In the late 1990s, a book editor in New York City began dreaming of a Web site that would offer excerpts of books from around the world, translated into English. In the early days of the Internet, she and editors like her were hard-pressed to discover talented writers in other languages, with obvious consequences for readers: it was becoming known, around this time, that fewer than 3% of books published in the United States were translated from other languages.

That editor, Alane Salierno Mason, began working to transform her idea for the Web site from dream to reality along with editors Dedi Felman and Samantha Schnee. After September 11, the nationalist and isolationist policies that gave birth to the “axis of evil” brought new urgency to her efforts, and the site, Words Without Borders, launched in 2003. Its first issues featured writing from Iraq, Iran, North Korea, and the former Soviet states. What was originally conceived as a resource for publishing professionals took on a much broader mission: to build cultural understanding through the translation, publication, and promotion of contemporary international literature.

In the 14 years since, Words Without Borders has become the online destination for a global literary conversation, publishing writing from over 132 countries, translated from 112 languages and counting. Over half a million readers per year visit the website to read the highest quality translations of fiction, nonfiction, poetry, reportage, essays, drama, and graphic novels. The magazine’s archives are free for readers to explore—a treasure trove of over 2,400 pieces in English translation, including fiction from Dari and Pashto, poetry from Faroese, and memoir from Khmer.

In a single issue of this free online publication, one can read short stories by women writers from Taiwan juxtaposed with contemporary Flemish fiction, or Latin American queer narratives alongside Kashmiri poetry from four centuries—none of which has appeared in English translation before. This potential for discovery prompted Vanity Fair to liken the website to “a brainy dating service for your intellect—a way to hook up inquisitive readers with otherwise unobtainable but potentially mind-blowing texts.”

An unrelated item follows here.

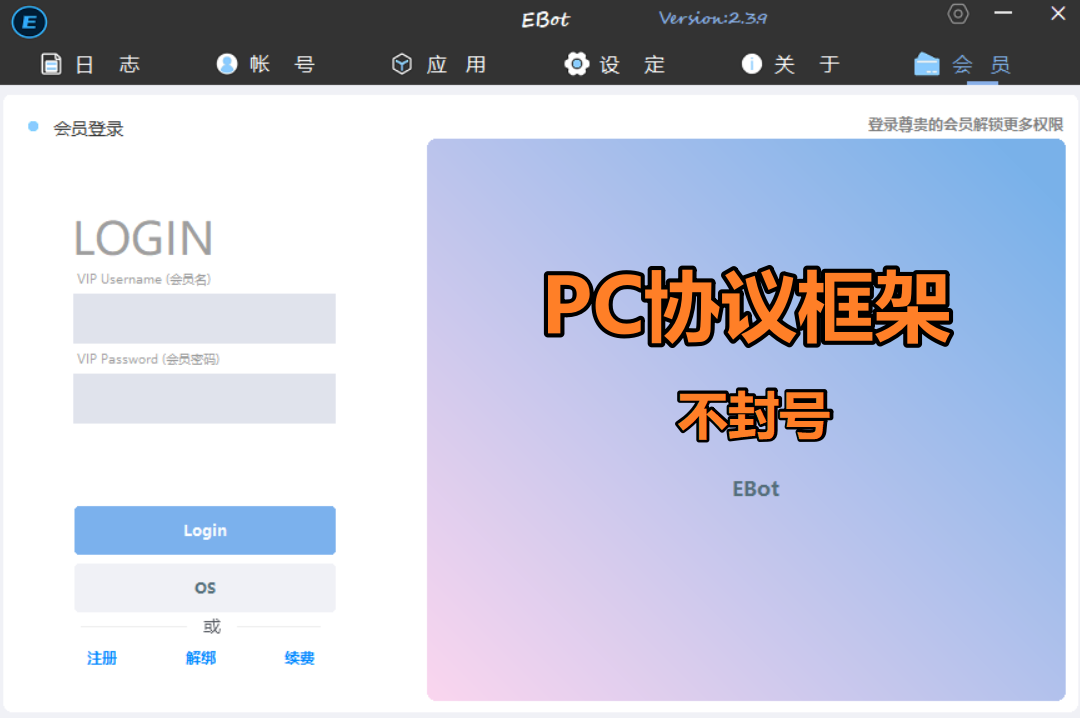The height and width of the screenshot is (718, 1080).
Task: Click the 帐号 account avatar icon
Action: click(x=227, y=64)
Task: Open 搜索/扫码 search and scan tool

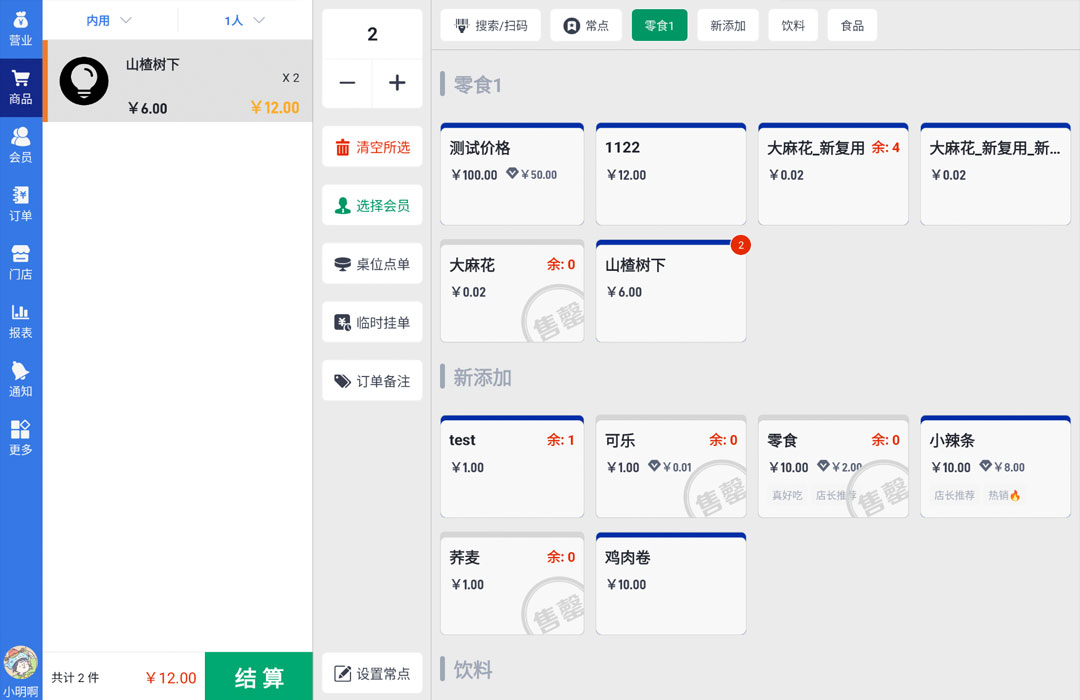Action: [490, 25]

The magazine has now taken a further step to awaken young minds to international narratives, drawing on its rich collection to develop a free sister Web site and education program, WWB Campus. The Web site began with writing from Mexico, Egypt, and China—a selection informed by the fact that Spanish, Arabic, and Mandarin are the three most commonly spoken languages by English language learners in the US. “These are some of my students’ stories,” says Cheryl Smith, a Baruch College professor and early adopter of the program. “This is a way for them to see themselves in literature.”

The program develops new content each year, recently adding units on Japanese and Russian literatures, with plans for Iranian literature to come next. Designed to be used by both students and teachers, the WWB Campus site is organized into units by country and theme, such as love stories, taboos, and leaving home. Original video interviews with authors and translators and resources from around the web deepen students’ interaction with the literature.

A sidebar alongside Gilberto Jerónimo Mateo’s poem “Purépecha Mother” in the Mexico unit, for example, offers teaching ideas for educators, as well as photographs, music, an interactive map, and news stories chosen to give a nuanced picture of past and contemporary Purépecha culture. The unit is introduced by an essay by Francisco Goldman, who reflects on contemporary Mexican literature in the context of the recent Ayotzinapa tragedy, in which 43 students were disappeared.

This approach is meant to broaden students’ horizons on and off the page, enriching their knowledge of literature, culture, and foreign affairs. Teachers have spoken of the program’s effect on the dynamics of their classroom, turning ESL students into authorities on their national literatures and cultures. By using literature in translation to enable exchanges of this kind, Words Without Borders hopes to inspire the next generation of global readers. For an organization founded to help foster international exchange through literature, “this is the natural next step,” says Mason, “and it couldn’t be more timely.”